Evidemment, les deux artistes sont plus que rivaux. Et le jury - qui décide de l'accrochage des toiles dans les salles de Somerset House - a choisi d'exposer leurs œuvres côte à côte. Eh oui, les jurés sont facétieux.


Quand vient le jour du vernissage - la veille de l'ouverture au public - Turner est dévasté: son tableau est littéralement éclipsé par celui de Constable.

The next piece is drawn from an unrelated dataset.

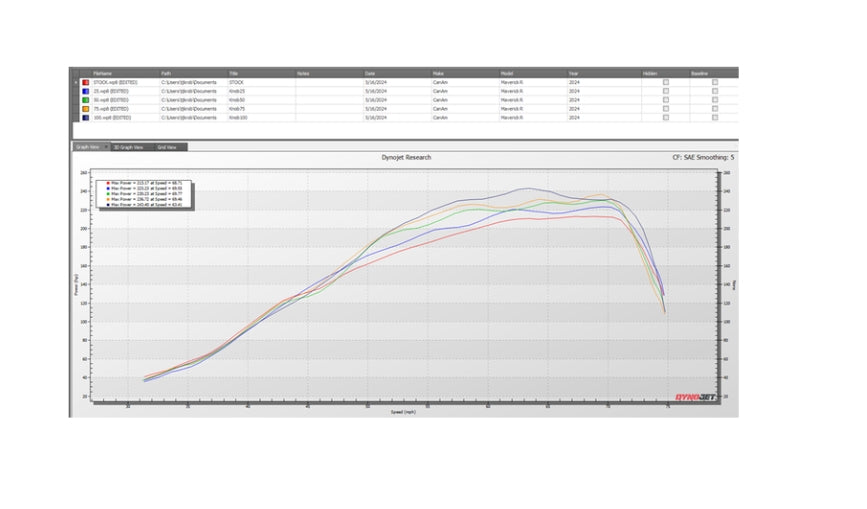
Task: Open the Grid View tab
Action: [x=166, y=147]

Non seulement le sujet traité par ce dernier est plus moderne, mais en plus l'œuvre de son rival est presque deux fois plus grande que la sienne. De surcroit elle présente des contrastes spectaculaires avec des touches de pourpre et d'or, alors que son Helvoetsluys est tout en nuances pâles et froides.


Quand elles sont côte à côte, on ne voit que le tableau de Constable.


Mais Turner n'est pas homme à s'avouer vaincu. En pleine salle d'exposition, il prend sa palette et peint sur sa toile une tache rouge, au milieu de l'écume. Quésaco? Une bouée pardi, censée guider les navires à la sortie du port.


Le lendemain, le public arrive... et la magie opère. Ce point rouge au milieu d'un océan pastel attire tous les regards. On s'approche, on plisse les yeux, on recule... et on s'extasie. Au point d'en oublier l'œuvre chamarrée de Constable.


Ce dernier, dépité, dira: "Turner est venu, et il a tiré un coup de canon."


Il aura suffit d'une touche de peinture. Rouge. Inattendue. Incongrue. Dissonante. Un hameçon pour accrocher l'attention du public.


La concurrence est notre quotidien. Et dans un monde saturé d'informations, on a souvent l'impression que le seul moyen de s'imposer est de crier plus fort et de s'afficher plus grand que les autres.


Mais la bouée de Turner nous rappelle qu'il suffit parfois de peu de chose pour capter l'attention du public.


Une image originale, un slogan audacieux, une idée contre-intuitive... Tout ce qui peut susciter l'étonnement a le pouvoir de nous élever au dessus du vacarme ambiant.


Alors si vous avez l'impression que votre business prend l'eau dans un océan communicationnel déchaîné... cherchez donc votre bouée.